Rewrite every line of the listing below, requests included, and add -147 to each coordinate in the answers. Leave the pictures out.

--*--

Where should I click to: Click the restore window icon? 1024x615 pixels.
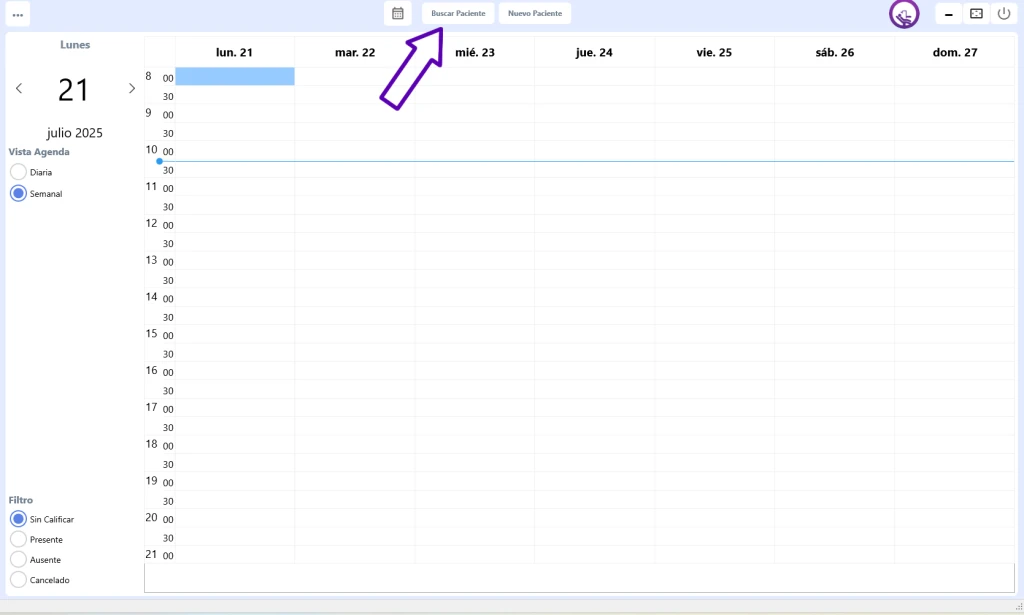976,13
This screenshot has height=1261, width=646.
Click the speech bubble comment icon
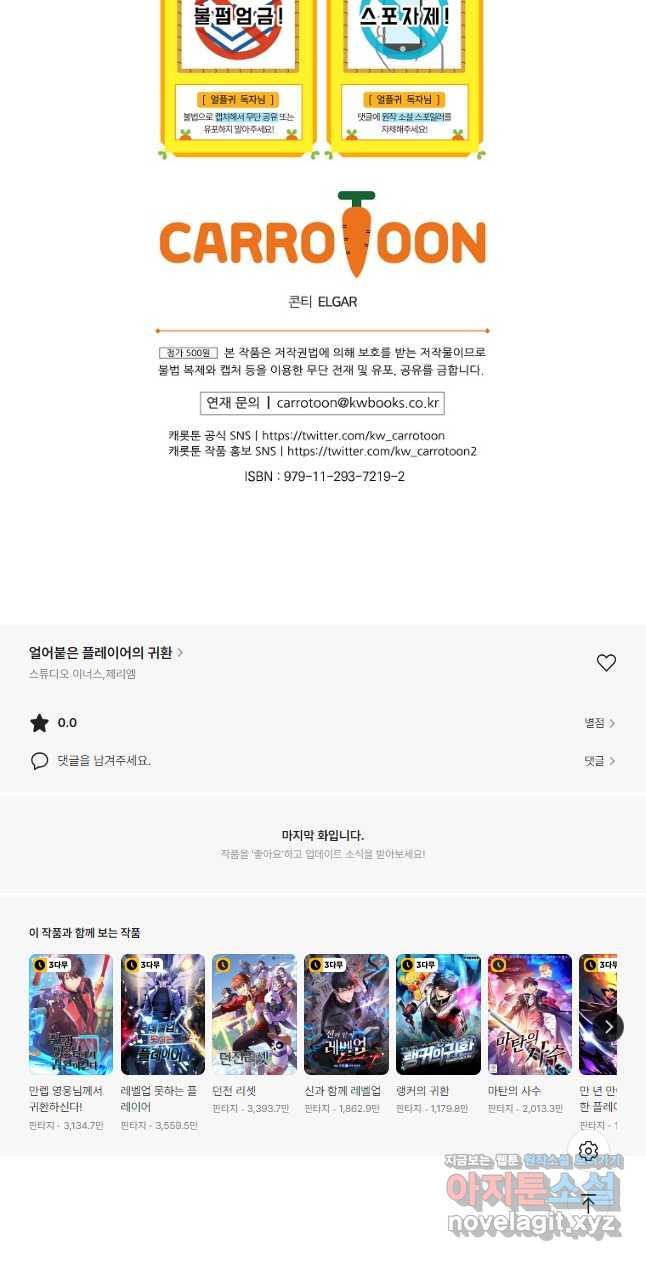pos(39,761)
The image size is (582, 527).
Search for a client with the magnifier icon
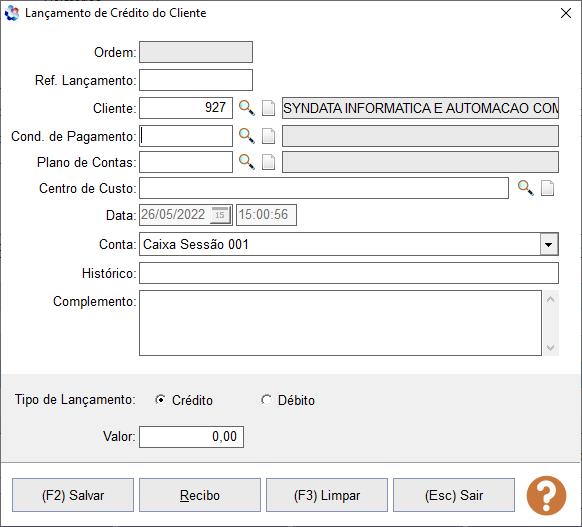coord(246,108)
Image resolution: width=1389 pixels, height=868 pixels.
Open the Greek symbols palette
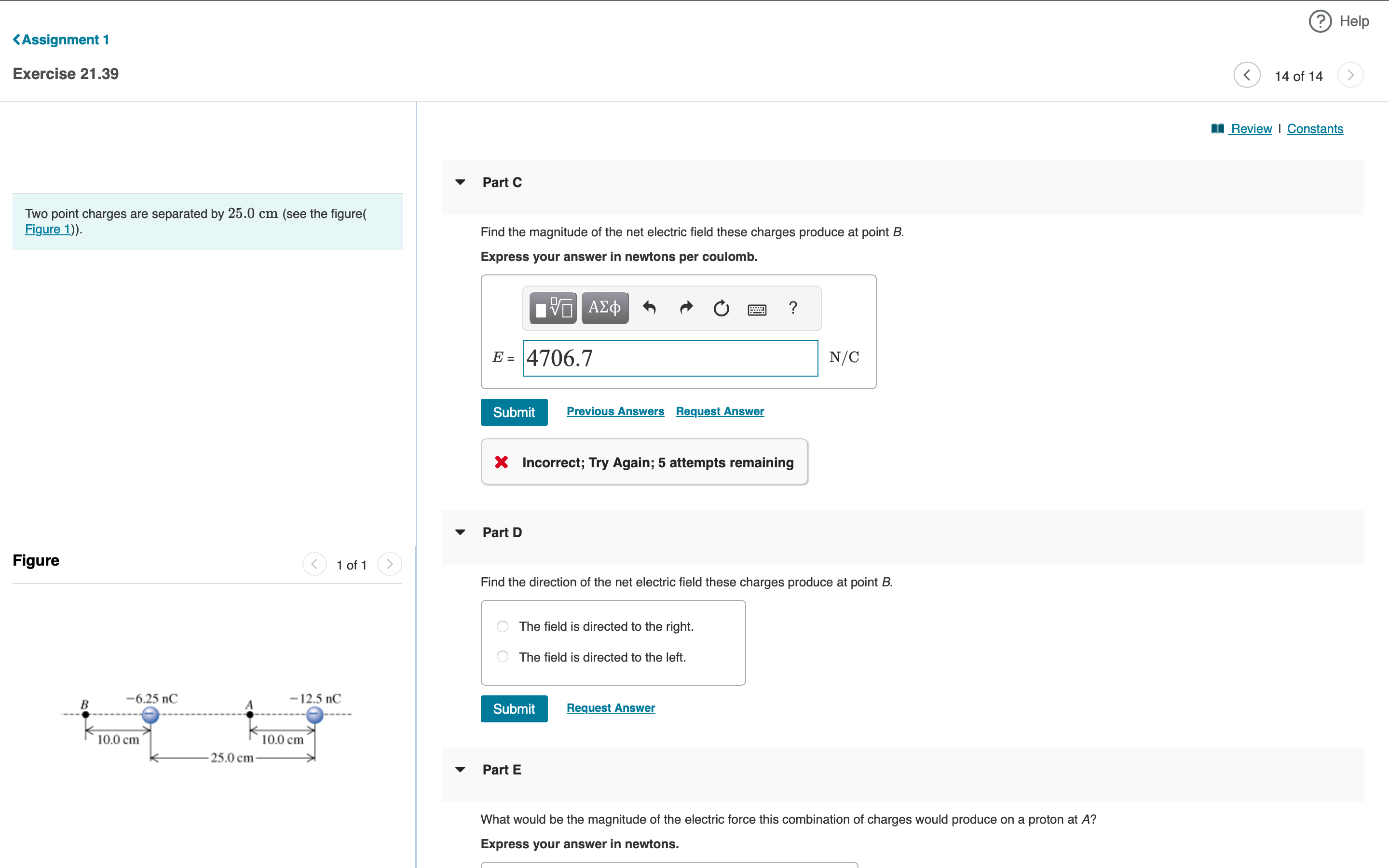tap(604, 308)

--*--

Correct response —
Where should I click to: Click the restore window icon? 1024x615 pixels.
829,-134
This screenshot has height=1261, width=646.
Click the speech bubble comment icon
pos(-108,614)
The image size is (582, 527).
Search for a client with the magnifier icon
coord(99,-39)
Image resolution: width=1389 pixels, height=868 pixels.
Open the Greek symbols palette
tap(457, 161)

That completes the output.